>>>>

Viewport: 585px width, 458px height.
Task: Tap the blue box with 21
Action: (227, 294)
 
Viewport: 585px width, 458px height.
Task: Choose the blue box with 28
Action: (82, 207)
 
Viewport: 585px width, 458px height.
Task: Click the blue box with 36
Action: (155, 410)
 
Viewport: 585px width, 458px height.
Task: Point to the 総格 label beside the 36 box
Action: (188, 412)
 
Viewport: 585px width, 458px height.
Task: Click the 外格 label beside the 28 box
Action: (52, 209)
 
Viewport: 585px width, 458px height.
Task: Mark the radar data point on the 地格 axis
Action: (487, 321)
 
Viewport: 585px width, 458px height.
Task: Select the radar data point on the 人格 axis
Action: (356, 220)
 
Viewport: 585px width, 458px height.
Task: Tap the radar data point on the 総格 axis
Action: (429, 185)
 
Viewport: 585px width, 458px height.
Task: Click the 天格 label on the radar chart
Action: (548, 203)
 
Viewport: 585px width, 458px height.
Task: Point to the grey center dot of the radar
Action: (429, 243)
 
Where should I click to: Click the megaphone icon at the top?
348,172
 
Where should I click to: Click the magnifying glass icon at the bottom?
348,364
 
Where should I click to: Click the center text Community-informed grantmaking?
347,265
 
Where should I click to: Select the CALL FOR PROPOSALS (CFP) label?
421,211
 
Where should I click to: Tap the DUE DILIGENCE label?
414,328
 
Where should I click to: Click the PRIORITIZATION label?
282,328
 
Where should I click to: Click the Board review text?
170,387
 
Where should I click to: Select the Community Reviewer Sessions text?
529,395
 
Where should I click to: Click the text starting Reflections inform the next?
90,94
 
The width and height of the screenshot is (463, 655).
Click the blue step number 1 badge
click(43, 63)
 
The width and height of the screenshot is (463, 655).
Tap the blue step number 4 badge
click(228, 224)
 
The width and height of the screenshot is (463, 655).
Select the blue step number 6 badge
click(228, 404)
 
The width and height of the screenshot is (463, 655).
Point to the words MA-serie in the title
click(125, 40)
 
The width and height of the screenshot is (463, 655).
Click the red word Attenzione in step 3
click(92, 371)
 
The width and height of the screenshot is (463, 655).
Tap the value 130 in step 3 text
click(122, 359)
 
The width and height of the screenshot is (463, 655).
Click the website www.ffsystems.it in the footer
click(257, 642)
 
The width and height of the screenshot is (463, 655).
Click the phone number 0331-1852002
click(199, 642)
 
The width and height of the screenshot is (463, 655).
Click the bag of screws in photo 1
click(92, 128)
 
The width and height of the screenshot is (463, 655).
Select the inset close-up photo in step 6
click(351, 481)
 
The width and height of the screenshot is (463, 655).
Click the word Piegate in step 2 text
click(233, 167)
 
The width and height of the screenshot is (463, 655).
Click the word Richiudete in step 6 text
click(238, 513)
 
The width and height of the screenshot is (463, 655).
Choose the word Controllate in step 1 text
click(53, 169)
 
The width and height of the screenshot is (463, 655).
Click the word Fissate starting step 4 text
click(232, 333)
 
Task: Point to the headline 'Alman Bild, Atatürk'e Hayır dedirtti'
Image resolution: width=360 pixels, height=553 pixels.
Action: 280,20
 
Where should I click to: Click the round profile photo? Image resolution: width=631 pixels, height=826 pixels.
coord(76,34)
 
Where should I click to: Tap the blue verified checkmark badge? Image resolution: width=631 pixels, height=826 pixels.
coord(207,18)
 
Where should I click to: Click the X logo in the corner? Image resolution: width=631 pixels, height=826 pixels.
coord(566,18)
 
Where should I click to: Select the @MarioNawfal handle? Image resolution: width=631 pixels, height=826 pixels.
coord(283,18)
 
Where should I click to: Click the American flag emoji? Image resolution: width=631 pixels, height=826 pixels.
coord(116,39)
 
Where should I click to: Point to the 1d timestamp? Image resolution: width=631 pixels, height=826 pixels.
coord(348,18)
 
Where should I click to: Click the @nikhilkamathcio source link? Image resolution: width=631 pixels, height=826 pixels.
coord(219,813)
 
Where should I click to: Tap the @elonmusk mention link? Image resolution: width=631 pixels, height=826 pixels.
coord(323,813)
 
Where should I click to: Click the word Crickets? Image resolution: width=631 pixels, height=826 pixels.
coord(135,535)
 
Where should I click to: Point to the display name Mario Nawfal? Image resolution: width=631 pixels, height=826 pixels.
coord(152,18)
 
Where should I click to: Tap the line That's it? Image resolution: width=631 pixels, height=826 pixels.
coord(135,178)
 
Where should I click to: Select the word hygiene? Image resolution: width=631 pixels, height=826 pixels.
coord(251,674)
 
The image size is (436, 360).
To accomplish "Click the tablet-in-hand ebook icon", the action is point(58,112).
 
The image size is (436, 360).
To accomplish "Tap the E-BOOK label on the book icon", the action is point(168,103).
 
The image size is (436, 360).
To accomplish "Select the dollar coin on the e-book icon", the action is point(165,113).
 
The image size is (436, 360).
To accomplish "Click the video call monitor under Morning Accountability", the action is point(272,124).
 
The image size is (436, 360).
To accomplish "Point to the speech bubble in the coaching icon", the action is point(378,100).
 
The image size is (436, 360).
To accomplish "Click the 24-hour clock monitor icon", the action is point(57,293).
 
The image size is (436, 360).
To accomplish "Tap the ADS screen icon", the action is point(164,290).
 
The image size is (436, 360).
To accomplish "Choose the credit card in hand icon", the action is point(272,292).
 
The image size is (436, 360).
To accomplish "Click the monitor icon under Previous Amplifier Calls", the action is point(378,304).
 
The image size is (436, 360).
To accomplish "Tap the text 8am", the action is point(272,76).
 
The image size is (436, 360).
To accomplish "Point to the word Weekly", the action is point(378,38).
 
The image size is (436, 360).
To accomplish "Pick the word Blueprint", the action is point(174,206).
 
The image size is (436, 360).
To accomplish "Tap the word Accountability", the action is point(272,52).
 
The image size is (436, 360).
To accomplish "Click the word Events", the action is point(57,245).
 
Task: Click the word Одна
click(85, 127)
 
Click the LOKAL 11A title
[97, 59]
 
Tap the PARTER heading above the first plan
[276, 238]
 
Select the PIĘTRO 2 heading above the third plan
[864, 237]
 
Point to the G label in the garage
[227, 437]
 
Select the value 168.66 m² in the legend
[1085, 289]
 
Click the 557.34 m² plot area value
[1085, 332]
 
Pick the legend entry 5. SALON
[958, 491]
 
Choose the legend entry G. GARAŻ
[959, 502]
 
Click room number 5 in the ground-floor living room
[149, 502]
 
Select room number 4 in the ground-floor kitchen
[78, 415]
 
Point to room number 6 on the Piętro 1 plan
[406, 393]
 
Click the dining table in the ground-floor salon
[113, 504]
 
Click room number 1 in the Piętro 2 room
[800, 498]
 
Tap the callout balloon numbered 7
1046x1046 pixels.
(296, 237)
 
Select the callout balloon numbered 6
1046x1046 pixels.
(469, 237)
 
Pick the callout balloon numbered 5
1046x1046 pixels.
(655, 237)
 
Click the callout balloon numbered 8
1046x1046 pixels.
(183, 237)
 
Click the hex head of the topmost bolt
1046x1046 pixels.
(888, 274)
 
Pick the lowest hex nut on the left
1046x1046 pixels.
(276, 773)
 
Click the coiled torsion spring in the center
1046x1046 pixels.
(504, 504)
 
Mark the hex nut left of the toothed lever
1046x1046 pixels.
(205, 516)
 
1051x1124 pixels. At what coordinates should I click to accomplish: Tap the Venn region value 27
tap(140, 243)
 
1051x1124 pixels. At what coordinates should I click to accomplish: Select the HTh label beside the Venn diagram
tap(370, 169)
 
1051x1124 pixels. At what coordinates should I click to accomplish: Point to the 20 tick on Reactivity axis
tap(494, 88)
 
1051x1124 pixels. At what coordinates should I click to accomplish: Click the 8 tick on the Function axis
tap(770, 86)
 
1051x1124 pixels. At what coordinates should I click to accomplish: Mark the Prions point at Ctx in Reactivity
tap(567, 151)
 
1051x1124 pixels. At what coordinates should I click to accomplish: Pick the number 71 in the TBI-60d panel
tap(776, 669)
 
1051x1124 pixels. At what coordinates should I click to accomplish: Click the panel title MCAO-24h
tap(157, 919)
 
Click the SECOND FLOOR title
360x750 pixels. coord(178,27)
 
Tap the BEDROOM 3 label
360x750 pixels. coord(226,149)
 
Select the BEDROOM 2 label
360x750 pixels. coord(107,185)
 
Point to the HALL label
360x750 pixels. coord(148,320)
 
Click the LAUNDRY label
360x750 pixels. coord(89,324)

<<<<

**Given problem:**
Copy out everything from the line containing "Tap the BEDROOM 3 label" down to the final line, with "label" changed to "text" and nothing else altered.

**Task response:**
Tap the BEDROOM 3 text
360x750 pixels. coord(226,149)
 
Select the BEDROOM 2 text
360x750 pixels. coord(107,185)
 
Point to the HALL text
360x750 pixels. coord(148,320)
 
Click the LAUNDRY text
360x750 pixels. coord(89,324)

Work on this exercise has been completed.